* [DOCUMENT SEGMENT]
§ §

It looks to me like the changes in the name generation algorithm in the alternate approach, #8532, are always better than the existing algorithm. @erenboz can you confirm if this is true?

Yeah @arjan-bal the alternative is indeed a bit better behavior, since there isn't an established benchmark criteria I didn't actively spent time on picking one over other. We can build on the alternative or if we have some additional criteria we want to meet we can also try to come up with another, anything works as long as generated names are bounded with number of locality.

easwars · 2025-09-05T06:03:54Z

It is to ensure the fallback timer is started when a new child balancer is created. Incorrectly re-using a deactivated child balancer could result in the fallback timer not being restarted and an immediate fallback to a lower priority

I feel that we are handling that case explicitly here:

grpc-go/internal/xds/balancer/priority/balancer_priority.go

Line 177 in 5780703

    
           func (b *priorityBalancer) handleChildStateUpdate(childName string, s balancer.State) {

easwars · 2025-09-05T06:24:33Z

internal/xds/balancer/clusterresolver/configbuilder_childname_test.go

+			inputs: [][][]xdsresource.Locality{
+				{
+					{{ID: clients.Locality{Zone: "L0"}}, {ID: clients.Locality{Zone: "L1"}}},
+					{{ID: clients.Locality{Zone: "L2"}}},
+				},
+				{
+					{{ID: clients.Locality{Zone: "L0"}}},
+					{{ID: clients.Locality{Zone: "L1"}}}, // This gets a newly generated name, since "0-0" was already picked.

§ §

* [WORK TO COMPLETE]
1 – In the grpc-go review thread, what pull request number is given for the alternate approach to name generation?
2 – Do these statements agree with the grpc-go review thread? For each, answer yes or no and quote the deciding words.
(a) The reply says a good deal of time went into choosing one algorithm over the other.
(b) The code cited as already handling the fallback timer case is in balancer_priority.go.
(c) In the second test input, locality L1 receives a newly generated name.
3 – Continue the grpc-go review thread after its last line.

§ §

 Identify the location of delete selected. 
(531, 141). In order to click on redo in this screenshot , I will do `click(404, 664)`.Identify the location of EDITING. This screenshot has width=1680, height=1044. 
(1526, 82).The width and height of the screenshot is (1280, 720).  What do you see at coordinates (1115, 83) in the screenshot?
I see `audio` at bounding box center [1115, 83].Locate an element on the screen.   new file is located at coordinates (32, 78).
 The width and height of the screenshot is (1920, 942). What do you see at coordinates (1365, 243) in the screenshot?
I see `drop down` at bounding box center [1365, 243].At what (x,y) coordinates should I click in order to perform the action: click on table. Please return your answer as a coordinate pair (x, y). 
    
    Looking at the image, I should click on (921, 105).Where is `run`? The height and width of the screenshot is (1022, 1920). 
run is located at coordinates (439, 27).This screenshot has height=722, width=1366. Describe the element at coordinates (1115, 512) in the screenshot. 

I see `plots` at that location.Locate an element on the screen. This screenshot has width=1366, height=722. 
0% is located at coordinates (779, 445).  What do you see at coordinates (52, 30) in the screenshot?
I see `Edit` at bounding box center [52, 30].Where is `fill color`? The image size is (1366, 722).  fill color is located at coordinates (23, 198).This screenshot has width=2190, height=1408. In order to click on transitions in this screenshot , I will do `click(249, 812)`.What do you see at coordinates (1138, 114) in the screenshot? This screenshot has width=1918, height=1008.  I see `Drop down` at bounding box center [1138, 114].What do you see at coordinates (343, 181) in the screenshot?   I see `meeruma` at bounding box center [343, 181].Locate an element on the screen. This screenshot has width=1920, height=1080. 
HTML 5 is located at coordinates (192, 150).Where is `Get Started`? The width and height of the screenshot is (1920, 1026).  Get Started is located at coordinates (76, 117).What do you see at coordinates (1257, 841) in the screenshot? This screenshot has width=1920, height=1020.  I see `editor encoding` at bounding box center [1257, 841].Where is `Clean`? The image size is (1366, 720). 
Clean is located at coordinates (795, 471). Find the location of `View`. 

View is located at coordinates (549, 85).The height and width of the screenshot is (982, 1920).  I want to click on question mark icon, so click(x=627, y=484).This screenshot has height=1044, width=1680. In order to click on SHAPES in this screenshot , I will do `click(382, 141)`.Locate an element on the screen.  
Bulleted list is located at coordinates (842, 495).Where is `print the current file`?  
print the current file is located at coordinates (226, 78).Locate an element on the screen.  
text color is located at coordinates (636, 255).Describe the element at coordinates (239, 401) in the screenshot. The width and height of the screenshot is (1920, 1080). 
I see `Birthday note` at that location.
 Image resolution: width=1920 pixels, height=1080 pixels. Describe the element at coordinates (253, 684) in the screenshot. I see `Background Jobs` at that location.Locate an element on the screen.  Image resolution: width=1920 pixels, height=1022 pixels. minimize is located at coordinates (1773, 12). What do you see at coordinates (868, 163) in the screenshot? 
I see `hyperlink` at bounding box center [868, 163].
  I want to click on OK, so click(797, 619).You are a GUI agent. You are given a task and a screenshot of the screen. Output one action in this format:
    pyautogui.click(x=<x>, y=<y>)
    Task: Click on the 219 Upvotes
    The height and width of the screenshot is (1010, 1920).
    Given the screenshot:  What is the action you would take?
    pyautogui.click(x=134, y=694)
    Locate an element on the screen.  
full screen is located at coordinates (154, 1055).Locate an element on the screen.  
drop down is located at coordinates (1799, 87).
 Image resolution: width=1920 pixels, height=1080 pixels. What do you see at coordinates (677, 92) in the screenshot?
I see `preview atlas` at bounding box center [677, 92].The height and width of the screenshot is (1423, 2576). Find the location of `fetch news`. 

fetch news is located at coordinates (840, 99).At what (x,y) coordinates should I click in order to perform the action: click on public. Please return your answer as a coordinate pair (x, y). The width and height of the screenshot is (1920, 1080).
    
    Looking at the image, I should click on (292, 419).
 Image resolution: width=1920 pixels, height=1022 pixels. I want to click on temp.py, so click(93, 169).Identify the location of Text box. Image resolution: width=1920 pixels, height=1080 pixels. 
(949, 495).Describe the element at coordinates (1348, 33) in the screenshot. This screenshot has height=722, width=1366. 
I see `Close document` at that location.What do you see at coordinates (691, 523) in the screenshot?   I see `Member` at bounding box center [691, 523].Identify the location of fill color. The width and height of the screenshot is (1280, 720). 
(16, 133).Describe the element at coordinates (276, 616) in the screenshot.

§ §

* [ANSWER LIST]
1 – #8532

2 –
(a) No: "I didn't actively spent time on picking one over other."
(b) Yes: "grpc-go/internal/xds/balancer/priority/balancer_priority.go"
(c) Yes: "This gets a newly generated name, since "0-0" was already picked."

3 –
+					{{ID: clients.Locality{Zone: "L2"}}},
+				},
+			},
+			want: []string{"priority-0-0", "priority-0-1", "priority-0-2"},


At the end of the first input step, the generated names should be: []string{"priority-0-0", "priority-0-1"}.

When the next step happens, and we are processing the first priority in the list, we will reuse the name priority-0-0. When the process the next priority in the list, and see that L1 was present in the previous config, but its name is already used in the new config, we should ideally generate priority-0-2 for it, as priority-0-1 is already used in the previous config. So, the end output should be:
[]string{"priority-0-0", "priority-0-2", "priority-0-1"},

Am I missing something?

With the old algorithm yes, however in this PR I've just had different approach by generating names upon seeing a new locality, but alternative does it that way here. You could look into this case, old algo generates [priority-0-2 priority-0-3] for it, so when this pattern repeats over many updates we're constantly leaking priority-lbs.

So effort here is to have a new algorithm that does not generate unbounded number of names, yet there likely will be some trade-offs in new algorithm in a way merges in certain cases could be less than "ideal".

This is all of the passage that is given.